Circulatory markers of nervous activation during myocardial ischemia.

In man, electrocardiographic changes typical of transient myocardial ischemic episodes can be accompanied by increases in arterial pressure and heart rate or, at the opposite side of the spectrum, by decreases in arterial pressure and heart rate. It has been clearly proved that all of these changes can occur independently of the perception of pain. Transient ischemic episodes associated with hypotension and bradycardia or hypotension without the tachycardia that could be expected from a baroreceptive mechanism, are likely to reflect a depressor reflex mediated by cardiac vagal afferent fibers.
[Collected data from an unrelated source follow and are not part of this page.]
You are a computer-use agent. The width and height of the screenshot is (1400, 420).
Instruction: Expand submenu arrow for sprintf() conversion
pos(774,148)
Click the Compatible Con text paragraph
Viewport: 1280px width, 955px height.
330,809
It is a clinical and experimental working hypothesis that these depressor reflexes would characterise more severe episodes of ischemia: in clinics, those accompanied by signs of acute ventricular failure; in the laboratory, those induced by "global" ischemia. On the other hand, ischemic episodes associated with hypertension and tachycardia, usually thought to depend on a pain mechanism, are likely to reflect a pressor reflex mediated by cardiac sympathetic afferent fibers. It is our hypothesis that these pressor reflexes from the heart are the most frequent companions of less severe ischemic episodes, whether or not signalled by anginal pain. In the laboratory, a pressor reflex can be constantly obtained with a limited "regional" ischemia. These neural mechanisms, that should be analyzed independently of any teleologic reasoning, may be of paramount importance not only in determining the hemodynamic profile accompanying ischemic episodes, but in inducing those local changes in visceral neural activity that an increasing evidence indicates as crucial factors in arrhythmias and coronary death.